Hal tersebut disampaikan KK selaku korban Penganiayaan dan pencurian yang dilakukan oknum Debt Collector Ilegal yang bekerja dibawah naungan PT Puja Kusuma Jaya Mandiri.
Apa yang dilakukan Kapolrestabes Surabaya menurut KK, seolah mengindikasikan bahwa pelaku pidana yang sudah ditetapkan tersangka oleh Penyidik Satreskrim Polrestabes Surabaya tidak akan dipenjara asal bisa melarikan diri.
"Apakah karena pelaku mengaku seorang Debt Collector kemudian bebas melakukan apapun, Atau ada aturan baru Kapolrestabes Surabaya yang mengatakan tersangka yang melarikan diri bisa bebas dari jeratan pidana," Kata KK. Selasa (24/12/24).
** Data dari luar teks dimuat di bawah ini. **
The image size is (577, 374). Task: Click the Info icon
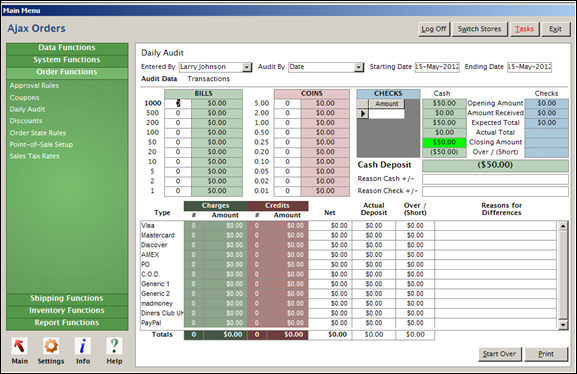point(83,346)
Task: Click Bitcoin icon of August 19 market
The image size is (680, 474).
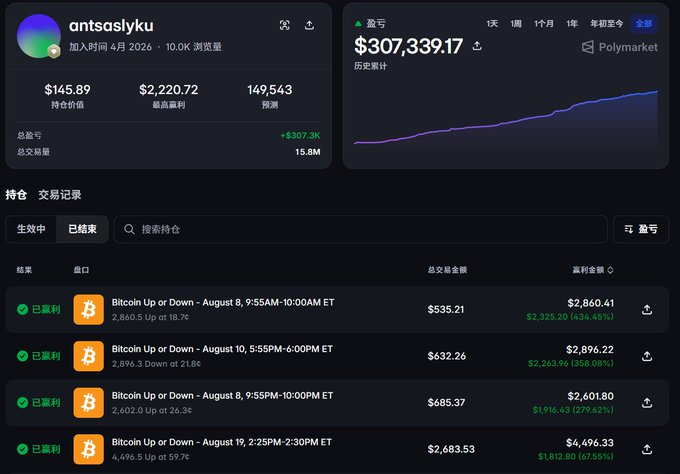Action: (x=88, y=449)
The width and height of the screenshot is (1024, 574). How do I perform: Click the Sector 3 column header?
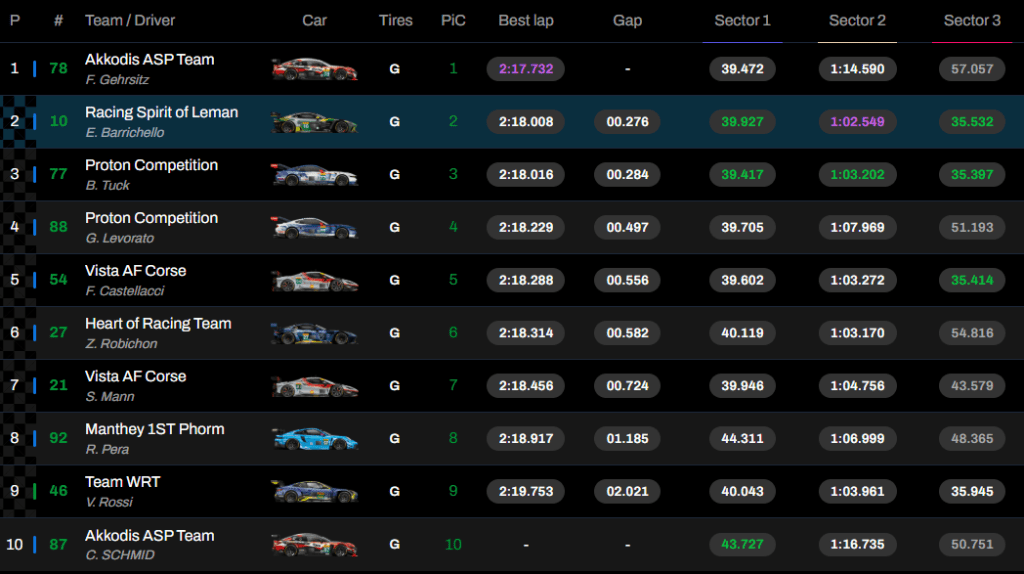click(972, 21)
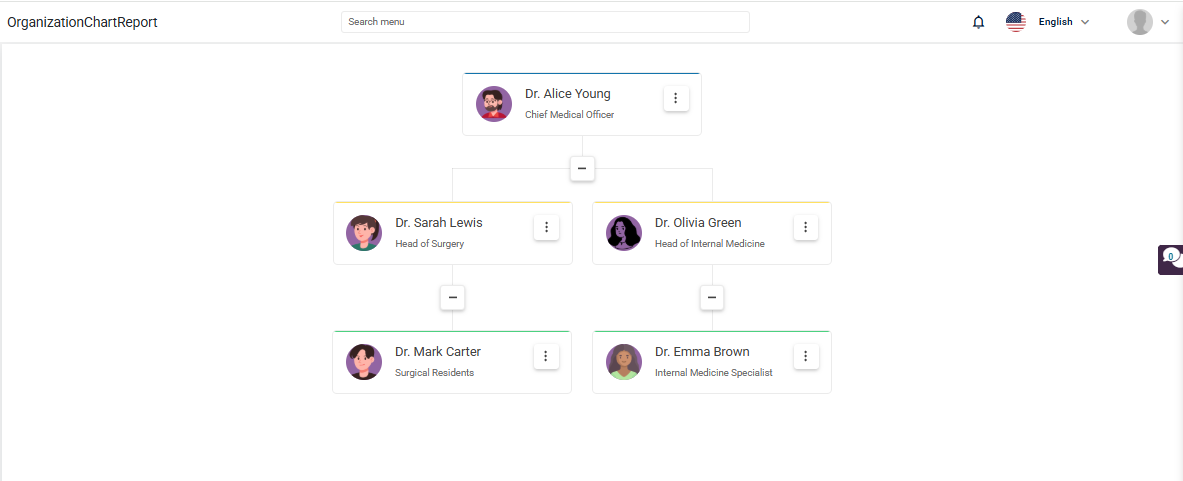The image size is (1183, 481).
Task: Expand the user profile dropdown arrow
Action: pos(1165,22)
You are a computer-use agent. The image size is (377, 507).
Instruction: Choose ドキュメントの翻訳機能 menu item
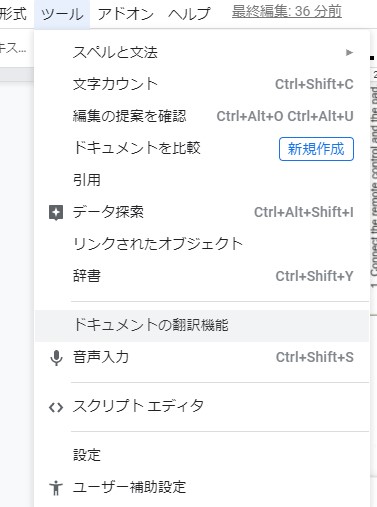[202, 326]
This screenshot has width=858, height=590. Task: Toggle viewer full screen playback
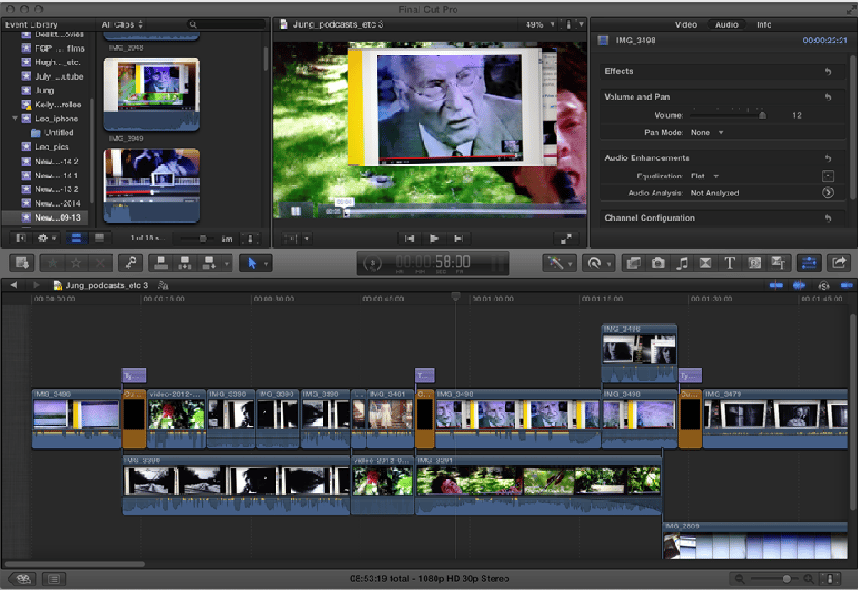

Lima orang tersangka yang mendapat perlakuan khusus dari Polrestabes Surabaya adalah Zainul Arifin (41 th), Gerhobbi / Robi (26 th), Sofyan Hadi (28 th), Moh Rizal (42 th) dan Abdoel Hamid (53 th). Mereka dijerat dengan pasal 365 dan pasal 335 KUHP tentang pencurian dengan kekerasan dengan ancaman pidana 9 tahun penjara.